Implants are frequently placed two to three months following tooth extraction. This is referred to as delayed implant placement, in contrast to immediate implants where the implant is placed on the same day as extraction. Delayed implant placement should be done in the following clinical situations:
In Presence of Significant Infection
If a tooth is infected, it is best to extract it and allow the site to heal for two to three months before placing an implant in delayed fashion. Immediate implant placement in infected sites has a high risk of failure and should be avoided.

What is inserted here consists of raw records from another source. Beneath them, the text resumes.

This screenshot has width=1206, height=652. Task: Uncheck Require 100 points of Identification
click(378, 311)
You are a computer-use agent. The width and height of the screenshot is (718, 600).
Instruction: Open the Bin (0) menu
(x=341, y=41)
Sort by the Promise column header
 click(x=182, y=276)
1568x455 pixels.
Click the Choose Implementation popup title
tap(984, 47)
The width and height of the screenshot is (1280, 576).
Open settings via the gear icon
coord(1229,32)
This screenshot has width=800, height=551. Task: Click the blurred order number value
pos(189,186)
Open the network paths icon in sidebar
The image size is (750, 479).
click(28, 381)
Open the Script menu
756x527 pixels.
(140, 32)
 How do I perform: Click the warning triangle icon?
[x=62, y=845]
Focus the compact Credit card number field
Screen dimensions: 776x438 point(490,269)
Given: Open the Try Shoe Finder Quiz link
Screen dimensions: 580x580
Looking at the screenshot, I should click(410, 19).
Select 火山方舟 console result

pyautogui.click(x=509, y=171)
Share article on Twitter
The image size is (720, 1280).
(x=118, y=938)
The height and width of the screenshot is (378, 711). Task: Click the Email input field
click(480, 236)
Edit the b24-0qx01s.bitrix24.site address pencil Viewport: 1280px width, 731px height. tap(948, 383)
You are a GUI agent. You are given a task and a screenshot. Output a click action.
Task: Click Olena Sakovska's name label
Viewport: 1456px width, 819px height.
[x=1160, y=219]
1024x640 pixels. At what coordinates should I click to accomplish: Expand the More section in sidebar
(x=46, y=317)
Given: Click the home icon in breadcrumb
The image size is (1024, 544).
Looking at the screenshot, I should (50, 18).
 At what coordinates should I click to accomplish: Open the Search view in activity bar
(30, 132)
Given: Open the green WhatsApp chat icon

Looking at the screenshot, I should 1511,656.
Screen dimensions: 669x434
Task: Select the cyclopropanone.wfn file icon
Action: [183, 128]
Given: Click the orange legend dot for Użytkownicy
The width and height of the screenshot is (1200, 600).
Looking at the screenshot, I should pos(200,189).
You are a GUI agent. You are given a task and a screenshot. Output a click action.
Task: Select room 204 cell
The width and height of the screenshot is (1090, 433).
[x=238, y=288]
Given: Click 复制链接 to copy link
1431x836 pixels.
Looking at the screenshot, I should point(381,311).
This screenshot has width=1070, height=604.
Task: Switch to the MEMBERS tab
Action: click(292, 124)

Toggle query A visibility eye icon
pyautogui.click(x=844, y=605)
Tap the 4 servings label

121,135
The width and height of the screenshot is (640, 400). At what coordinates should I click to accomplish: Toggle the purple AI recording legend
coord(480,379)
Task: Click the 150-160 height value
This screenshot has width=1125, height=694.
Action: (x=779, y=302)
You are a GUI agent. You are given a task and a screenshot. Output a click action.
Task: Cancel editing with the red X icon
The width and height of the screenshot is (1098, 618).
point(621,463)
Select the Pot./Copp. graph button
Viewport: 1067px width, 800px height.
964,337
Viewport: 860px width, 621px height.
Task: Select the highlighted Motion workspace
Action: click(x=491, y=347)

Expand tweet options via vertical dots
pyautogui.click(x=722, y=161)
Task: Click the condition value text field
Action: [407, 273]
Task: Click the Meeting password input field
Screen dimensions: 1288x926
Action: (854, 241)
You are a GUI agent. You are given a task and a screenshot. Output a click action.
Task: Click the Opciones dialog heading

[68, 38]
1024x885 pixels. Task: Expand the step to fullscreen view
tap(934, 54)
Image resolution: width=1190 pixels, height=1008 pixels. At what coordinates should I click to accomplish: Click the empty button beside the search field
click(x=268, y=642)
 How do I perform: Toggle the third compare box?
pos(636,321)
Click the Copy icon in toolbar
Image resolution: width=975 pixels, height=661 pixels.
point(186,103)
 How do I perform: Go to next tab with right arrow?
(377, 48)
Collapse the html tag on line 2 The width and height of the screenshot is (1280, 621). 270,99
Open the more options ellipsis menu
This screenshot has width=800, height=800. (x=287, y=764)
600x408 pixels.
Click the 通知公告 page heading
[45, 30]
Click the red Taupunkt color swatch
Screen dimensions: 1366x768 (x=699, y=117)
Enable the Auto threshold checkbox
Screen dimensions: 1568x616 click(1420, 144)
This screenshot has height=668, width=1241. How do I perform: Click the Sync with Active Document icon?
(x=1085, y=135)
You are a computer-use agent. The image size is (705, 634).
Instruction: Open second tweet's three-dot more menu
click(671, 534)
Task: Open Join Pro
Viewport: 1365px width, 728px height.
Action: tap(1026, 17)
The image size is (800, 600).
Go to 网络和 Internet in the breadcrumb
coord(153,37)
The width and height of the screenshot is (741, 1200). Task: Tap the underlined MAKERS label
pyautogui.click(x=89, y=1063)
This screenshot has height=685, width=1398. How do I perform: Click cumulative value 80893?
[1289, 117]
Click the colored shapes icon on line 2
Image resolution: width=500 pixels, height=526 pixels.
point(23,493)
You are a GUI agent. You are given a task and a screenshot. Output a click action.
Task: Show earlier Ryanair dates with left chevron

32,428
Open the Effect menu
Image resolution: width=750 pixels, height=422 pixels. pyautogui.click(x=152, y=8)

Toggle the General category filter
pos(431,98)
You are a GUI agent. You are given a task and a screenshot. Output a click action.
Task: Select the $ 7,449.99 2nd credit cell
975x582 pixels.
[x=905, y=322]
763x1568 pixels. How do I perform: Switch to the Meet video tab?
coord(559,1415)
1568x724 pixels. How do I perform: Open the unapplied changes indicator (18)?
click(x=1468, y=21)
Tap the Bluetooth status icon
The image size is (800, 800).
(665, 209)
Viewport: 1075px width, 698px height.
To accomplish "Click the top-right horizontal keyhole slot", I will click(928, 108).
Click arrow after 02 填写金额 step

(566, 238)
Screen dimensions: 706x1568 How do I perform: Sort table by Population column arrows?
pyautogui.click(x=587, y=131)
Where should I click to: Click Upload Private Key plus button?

Sites with Significant Bone Loss After Extraction
When there is significant bone loss following extraction, whether from infection or from bone removal during extraction, it is best to to delay the implant placement. Implant success requires good implant stability and bone integrity. If the implant is placed immediately into a site with poor bone support, the risk of failure increases dramatically. Any extraction site with loss of significant bone should be grafted at time of extraction (extraction site augmentation/preservation graft). After four to six months of healing, the implant may be placed.
Molars and Some Premolars
Implants should always be placed in delayed fashion for molar and some premolar teeth. This is because the root anatomy and size make it very difficult to achieve proper implant support and bone coverage. The failure rates are higher when implants are done immediately in molars and some premolars with very large roots. Therefore it is best to wait and place the implant in delayed fashion.